Kind	Type name	Transaction property
Absolute blocks	`Height`	`nSequence = 0xfffffffe` `nLockTime < 500000000` `nLockTime` equal to desired `Height`
Absolute time	`Time`	`nSequence = 0xfffffffe` `nLockTime >= 500000000` `nLockTime` equal to desired `Time` (Unix timestamp)
Relative blocks	`Distance`	`nSequence < 0x10000` `nSequence` equal to desired `Distance` (`0` ... `0xffff`)
Relative time	`Duration`	`nSequence = 0x00400000` + desired `Duration` (`0` ... `0xffff`)

More details

The values in the table above are simple heuristics for common timelock assertions and do not include all scenarios and options.

For more details on timelock implementation and semantics, please see the Bitcoin timelock specifications in BIP-65, BIP-68, and BIP-112.

As noted above, transaction-building tools and APIs may simply refer to the fields as sequence and locktime.

No maximum time constraints

In some smart contracts, one might be tempted to use timelock jets to require a transaction to happen before a certain time rather than after. However, this is not supported. Architecturally, timelocks in Simplicity contracts can only be usefully used to enforce minimum times, not maximum times, when transactions can occur.

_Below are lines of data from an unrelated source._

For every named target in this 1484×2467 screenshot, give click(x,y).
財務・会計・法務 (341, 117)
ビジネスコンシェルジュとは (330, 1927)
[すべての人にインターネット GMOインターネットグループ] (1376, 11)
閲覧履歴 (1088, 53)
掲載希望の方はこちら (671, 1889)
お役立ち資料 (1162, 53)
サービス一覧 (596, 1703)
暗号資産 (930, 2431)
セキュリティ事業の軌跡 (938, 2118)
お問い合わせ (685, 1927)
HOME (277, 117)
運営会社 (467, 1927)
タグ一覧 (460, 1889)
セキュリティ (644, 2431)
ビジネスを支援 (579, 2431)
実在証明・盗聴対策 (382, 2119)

Because of the monotonicity property of Bitcoin and related blockchain systems, there is no way to directly express a requirement that a transaction occur before a certain block height and not after. These systems enforce a rule that a specific transaction that was valid at some point remains valid at all times in the future. Although you can write SimplicityHL code that asserts that a lock distance is smaller than rather than larger than a specific numerical value, the person creating the transaction can simply assert a small sequence value which will be accepted as valid by the blockchain consensus.

For example, if a contract was funded with a specific input at block height 5000, and the contract asserts that the relative Distance when spending that input should be less than 100, a transaction spending that input while asserting sequence equal to 50 will still be valid when committed at block height 10000, as the criteria 50<10000-5000 (required by the nodes enforcing blockchain consensus rules in the transaction sequence) and 50<100 (for the contract's own logic) are both true. Asserting the lock distance is small requires the use of a correspondingly small sequence value, but this does not imply that the resulting transaction is necessarily committed to the blockchain within a short time after the inputs it consumes.

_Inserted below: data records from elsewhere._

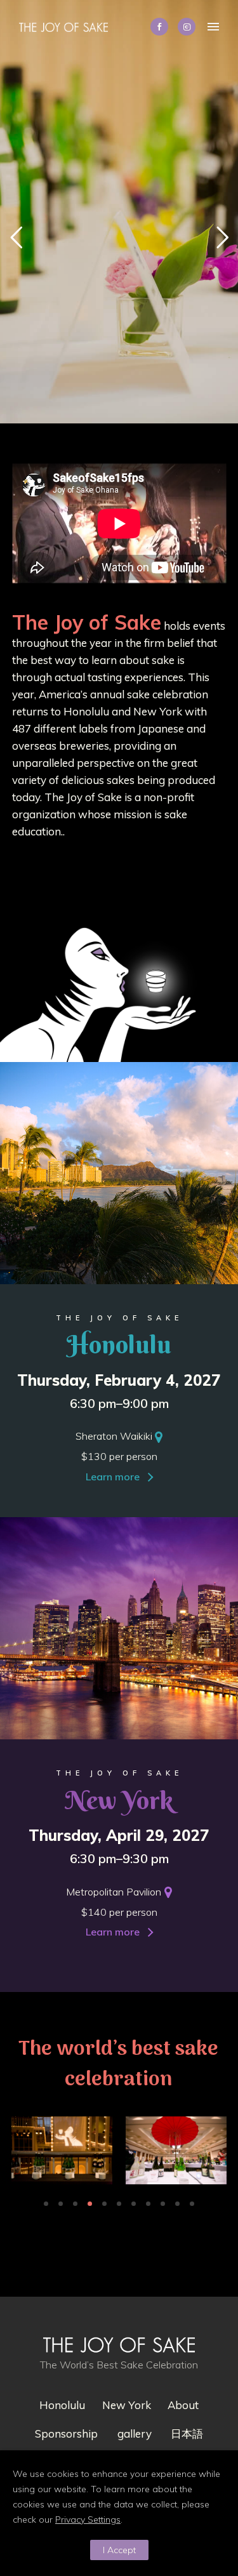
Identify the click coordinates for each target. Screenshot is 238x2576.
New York (126, 2405)
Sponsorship (66, 2433)
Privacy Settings (88, 2519)
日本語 (187, 2433)
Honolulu (62, 2405)
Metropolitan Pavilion (113, 1891)
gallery (134, 2433)
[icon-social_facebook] (162, 27)
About (183, 2405)
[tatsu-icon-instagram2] (186, 27)
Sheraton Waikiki (114, 1436)
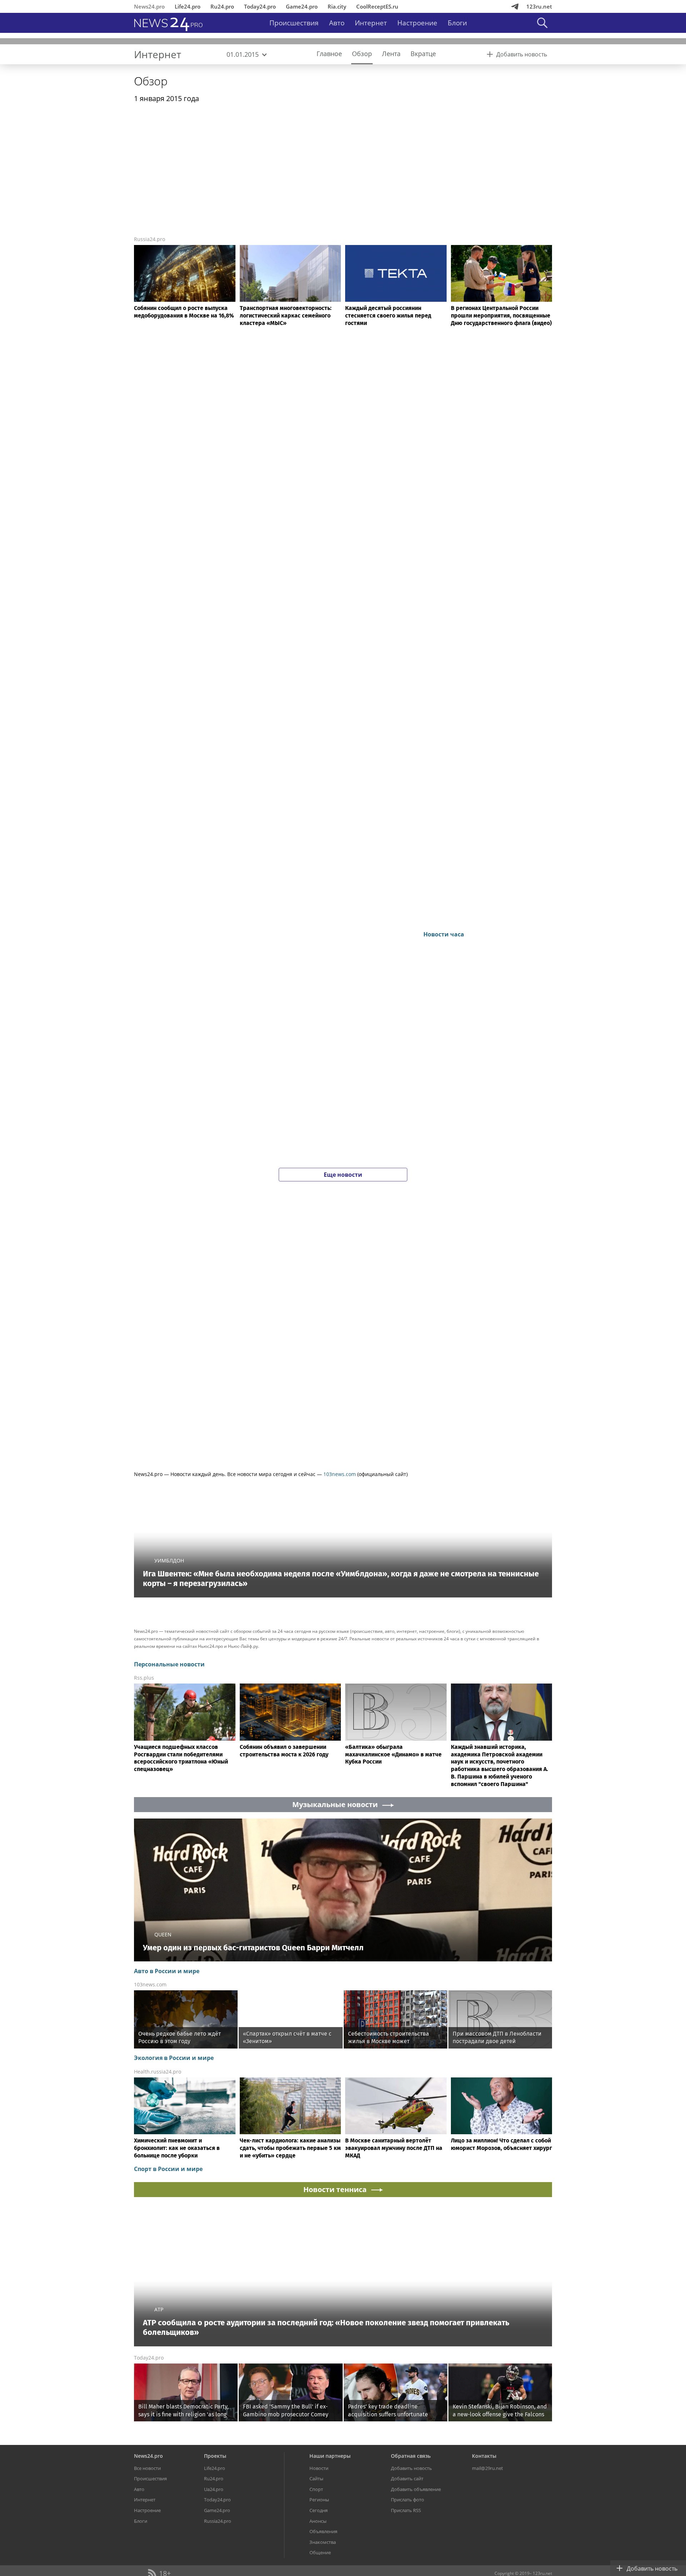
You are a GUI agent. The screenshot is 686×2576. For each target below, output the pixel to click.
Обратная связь (411, 2455)
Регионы (319, 2499)
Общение (320, 2552)
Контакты (484, 2455)
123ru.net (539, 6)
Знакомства (322, 2542)
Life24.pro (187, 6)
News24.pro (149, 6)
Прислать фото (407, 2499)
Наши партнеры (330, 2455)
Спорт (316, 2489)
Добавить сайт (407, 2478)
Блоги (457, 22)
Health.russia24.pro (157, 2071)
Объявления (323, 2531)
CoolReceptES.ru (377, 6)
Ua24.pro (213, 2489)
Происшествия (294, 22)
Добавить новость (411, 2468)
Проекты (215, 2455)
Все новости (147, 2468)
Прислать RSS (406, 2510)
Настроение (417, 22)
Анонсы (318, 2521)
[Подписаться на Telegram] (514, 6)
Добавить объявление (416, 2489)
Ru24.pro (222, 6)
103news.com (339, 1474)
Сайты (316, 2478)
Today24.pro (260, 6)
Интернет (371, 22)
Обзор (151, 81)
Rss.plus (144, 1677)
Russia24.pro (149, 239)
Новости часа (443, 934)
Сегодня (318, 2510)
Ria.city (337, 6)
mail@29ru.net (487, 2468)
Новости (318, 2468)
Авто (336, 22)
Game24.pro (302, 6)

A workaround: state updates and preemption

Because permitted transactions cannot automatically expire or become forbidden, Simplicity requires a different approach to enforce deadlines. Instead, you can achieve an effective maximum time for an action using a preemption pattern.

The core logic is simple: you can make it impossible to perform an action by removing the assets or state that it relies upon. This requires some party to proactively submit a transaction that performs the preempting action after some time limit has passed. It does not happen automatically.

A simple example is a timeout-and-refund mechanism. A contract can provide that, after a certain time period, assets may be transferred back to their original senders. Once a sender proactively claims such a refund, no further actions can be taken with the associated assets because the contract no longer holds them.

In general, a preempting transaction transfers the assets elsewhere, or it updates the covenant's state to a new version that restricts previously allowed actions. A covenant can be written to permit an authorized party to perform a state update at a certain time which causes previously permitted actions to be forbidden. For example, an authorized update could perform an internal state change to declare a contract "closed" to new claims after a deadline.

An effective deadline is enforced provided that a party is incentivized to perform the required transfer or update action.